At last, years of planning and anticipation are over, and it’s finally time to put spade (or rather mini-digger) in the ground. It’s always one of the best moments of every project, the moment when there’s a return for all that planning and the thrill of the unknown about to become known.
The premise was simple enough. We’re hoping to rediscover the lost bathing house. It’s an honest premise – the building is lost and we’re hoping to find it, but given the strength of the documentary evidence that shouldn’t be too challenging a task. It is true that we don’t know precisely where it stood (and getting that right to a few centimetres either way is crucial; a trench misplaced by only a few inches will just not see what you’re looking for); and we certainly don’t know how thoroughly the building was demolished or how the site was treated after demolition – all of which will affect the nature of any archaeological deposits.

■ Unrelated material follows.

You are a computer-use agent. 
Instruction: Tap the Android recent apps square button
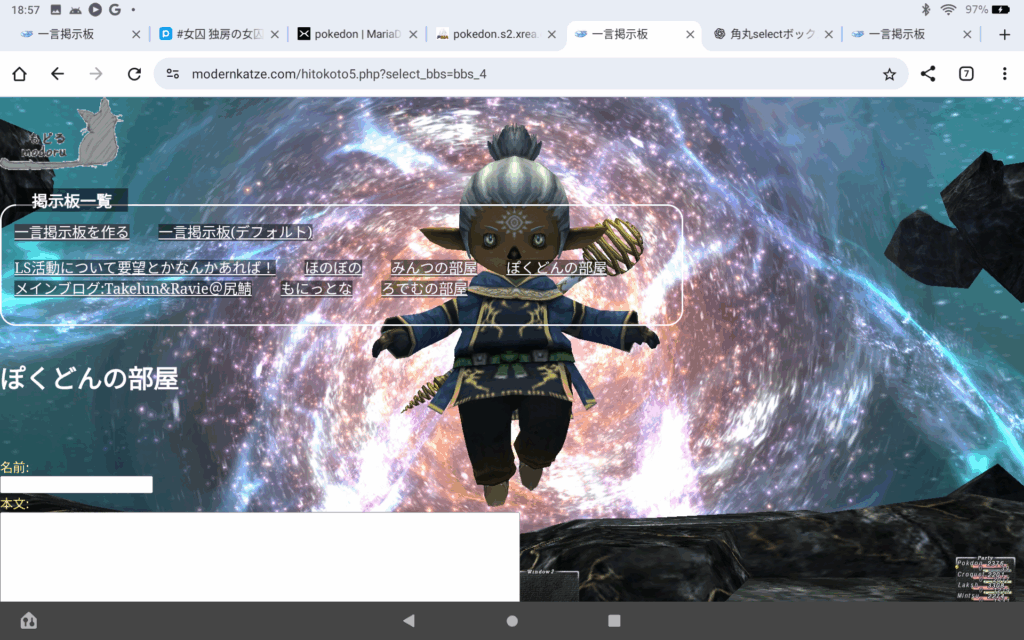coord(614,621)
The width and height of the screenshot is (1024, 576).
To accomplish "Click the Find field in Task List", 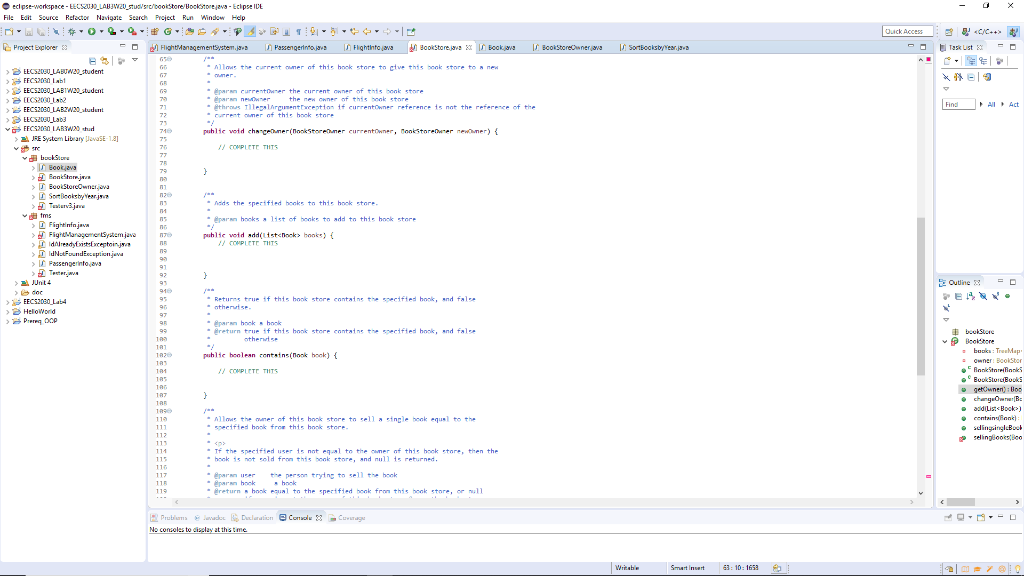I will (957, 104).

So, the gameplan was that we’d find either intact masonry or rubble filled foundation trenches, probably within 30-50cm of the surface. With luck we might find floors, and perhaps the remains of the plunge bath. We weren’t sure exactly where the walls would be, or what alignment they’d be on. Neither did we know how much mid-nineteenth century landscaping they’d be under. But finding all that out was the object of the exercise.

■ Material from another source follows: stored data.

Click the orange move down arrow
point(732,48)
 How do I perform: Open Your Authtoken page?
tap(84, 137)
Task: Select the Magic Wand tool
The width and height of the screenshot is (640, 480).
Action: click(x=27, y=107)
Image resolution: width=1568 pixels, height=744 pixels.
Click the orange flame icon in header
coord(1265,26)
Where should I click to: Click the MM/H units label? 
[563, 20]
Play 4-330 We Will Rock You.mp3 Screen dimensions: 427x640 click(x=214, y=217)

Against such easy expectations, the first hour grew increasingly nerve-wracking. The mini-digger exposed greater and greater depths of what looked just like the local natural substrate, with no evidence of building rubble or other remains at all. Thankfully, it eventually became clear that it was too loosely packed to be truly “natural”, but the absence of any trace of the building was puzzling and worrying. Finally we started to see tiny fragments of wall plaster (and then roof tile) turning up, and eagerly hurried them into plastic finds bags, thankful to be finding something! (The desperation of that moment is a bit emphasised now by the piles of plaster fragments we had by the end of the day, and the amount we’re leaving in the spoil heap!).

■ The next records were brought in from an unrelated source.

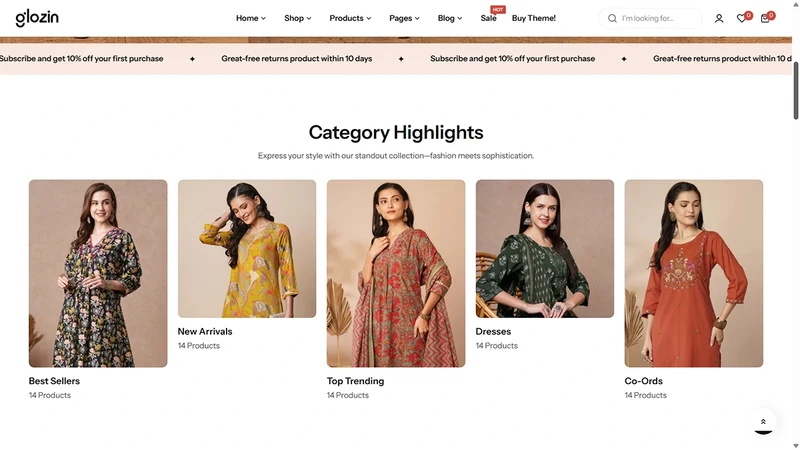Expand the Products dropdown menu

pos(350,18)
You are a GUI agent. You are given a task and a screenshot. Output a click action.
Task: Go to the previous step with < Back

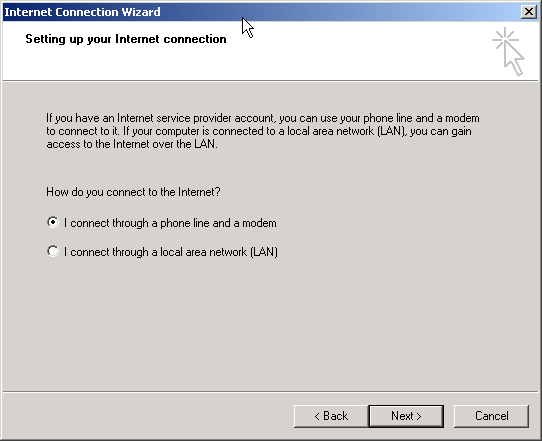click(331, 416)
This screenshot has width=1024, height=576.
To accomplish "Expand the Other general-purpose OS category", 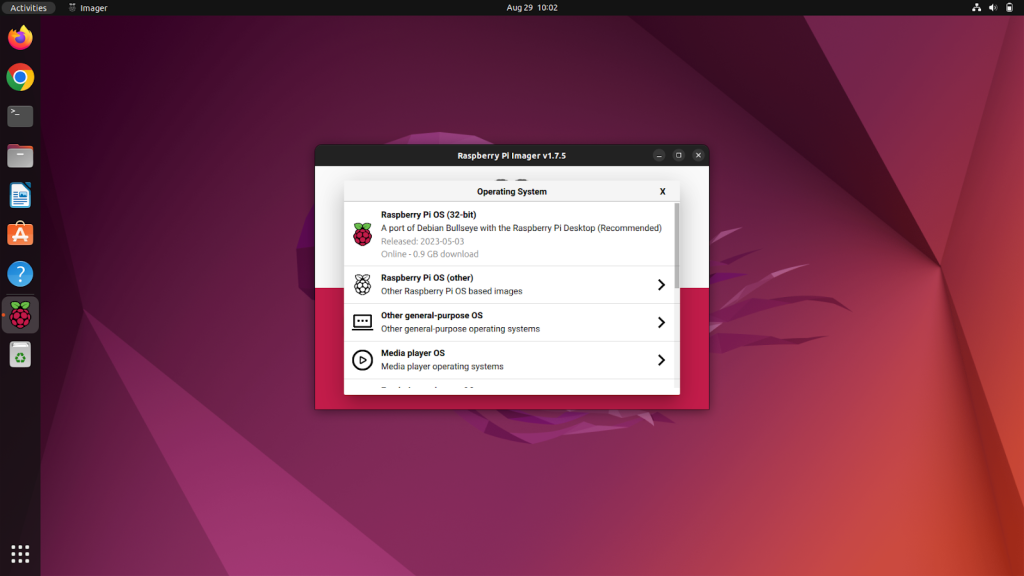I will 661,322.
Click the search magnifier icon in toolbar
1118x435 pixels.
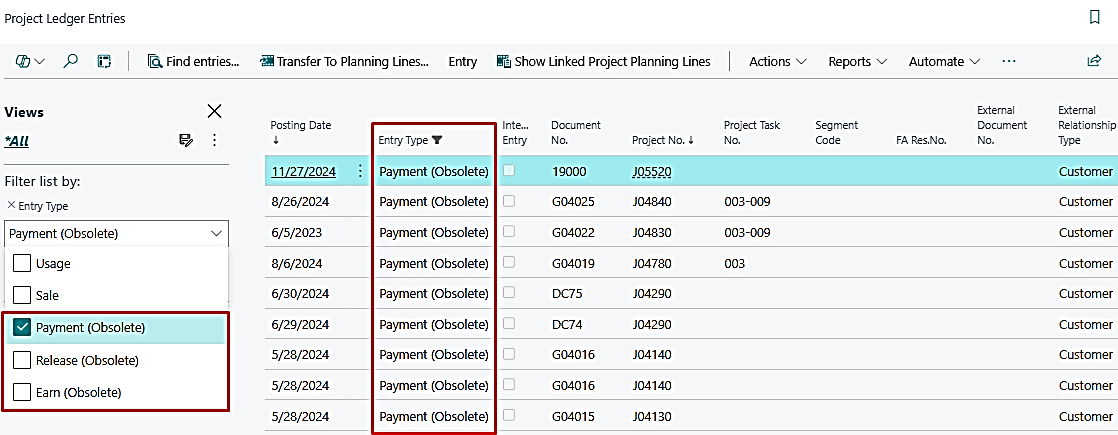(x=71, y=61)
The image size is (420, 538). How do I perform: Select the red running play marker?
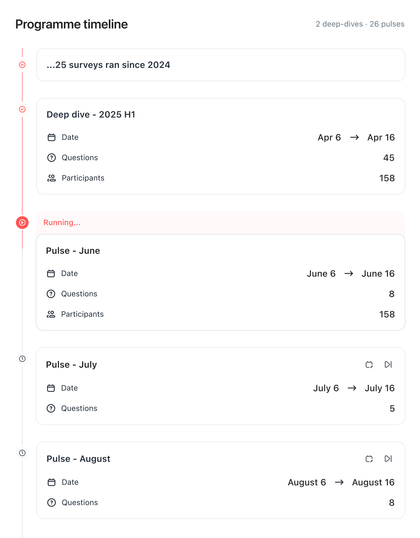click(22, 222)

And so the day went on. What we’ve ended up with is entirely unexpected. We’ve excavated the trench to the full 1.20m depth that Health and Safety regulation permits. Right along its length it seems that we’re only encountering man-made archaeological levels, but they are not from discrete features like foundation trenches. Instead they are much larger horizontal layers. Some are rich in building waste, almost certainly from the bathing house, which had clearly been systematically sifted for anything reusable. At the base is a denser grey clay, smelling of sulphur – typical of soils formed in waterlogged conditions. Could this be is a lining put in under the plunge pool, or even relate to a pond formed by the spring before the bathing house was built.
This unexpected sequence asks many more questions than it answers. It’s possible that we happen to have hit the site of the plunge bath, and that we’re effectively working in the filling of a large, atypical, hole in the ground. The other alternatively is that the garden landscape here has been radically remodelled over time – an exciting and hitherto unsuspected alternative.
Tomorrow’s work will take our understanding another step further forward, but more than likely we won’t get a grip on the full answers until the dig in August.
So, at the end of day one we’re not where we were expecting to be at all. But we’re somewhere pretty interesting.